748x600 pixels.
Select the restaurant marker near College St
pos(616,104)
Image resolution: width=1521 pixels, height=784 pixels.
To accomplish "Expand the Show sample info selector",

» Work instructions:
Swap every "pixels" in the data for "px" and leave all other text unchanged.

» Solution below:
748x600 px.
Select the restaurant marker near College St
pos(616,104)
Image resolution: width=1521 px, height=784 px.
To accomplish "Expand the Show sample info selector",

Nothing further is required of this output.